本の冒頭に、日本航空が2017年、3億8400万円もの被害に遭った事件が紹介されている。取引先への送金の数日前に、取引会社になりすました犯人側から送金先口座の変更を伝えるメールが届く。日航の担当者はその指示に従って送金。香港の銀行口座に振り込まれた大金は闇に消えたままだ。

近年、問題になっている「フェイクニュース」。その背後にある「一番大きな存在は国家である」と著者は指摘する。

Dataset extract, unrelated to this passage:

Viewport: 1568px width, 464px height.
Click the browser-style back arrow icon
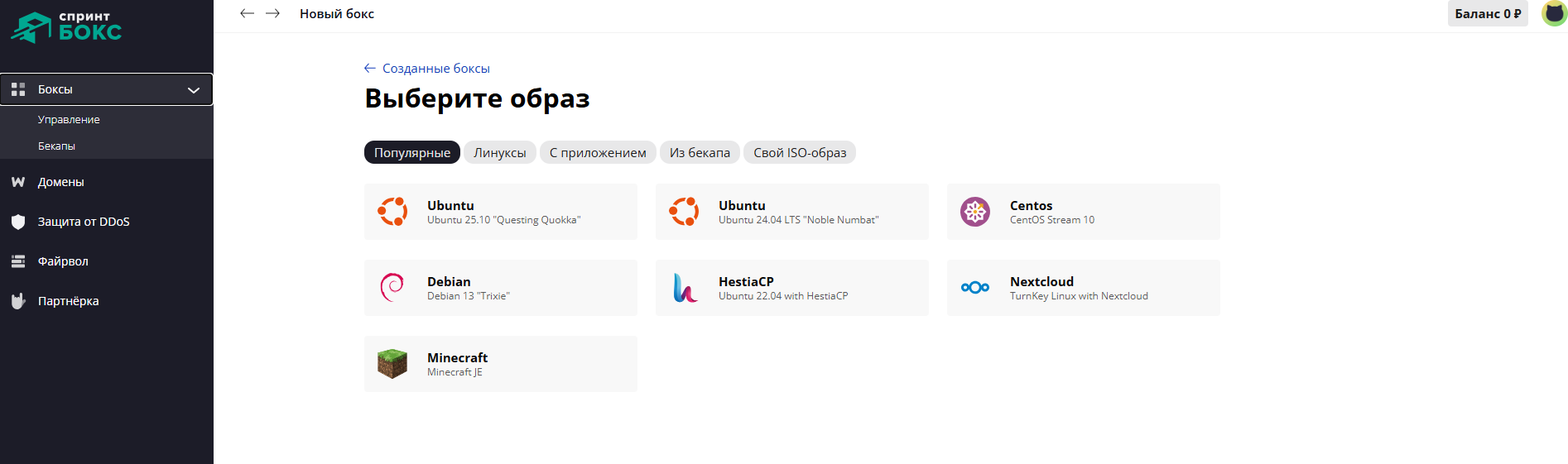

サイバー攻撃などで相手国のネット上の世論を操作することが、非常に重要視されているのだ。

個人レベルでは、小遣い稼ぎにしたい心理を悪用した偽ビジネスが要注意。「アンケートに協力したらポイント進呈」といった勧誘だ。名前や住所など個人情報、資産、クレジットカード情報を入力させ、それを転売している悪質業者もいるという。

違法コピーした人気漫画を無断で公開していた海賊版サイト「漫画村」の著作権法違反事件を例に、ネット広告を出す企業にも、著者は反省を求める。広告がどこに配信されるか完全に把握できてない企業も少なくない。知らないうちに違法サイトの“共犯者”になり、企業のブランドイメージを落としている。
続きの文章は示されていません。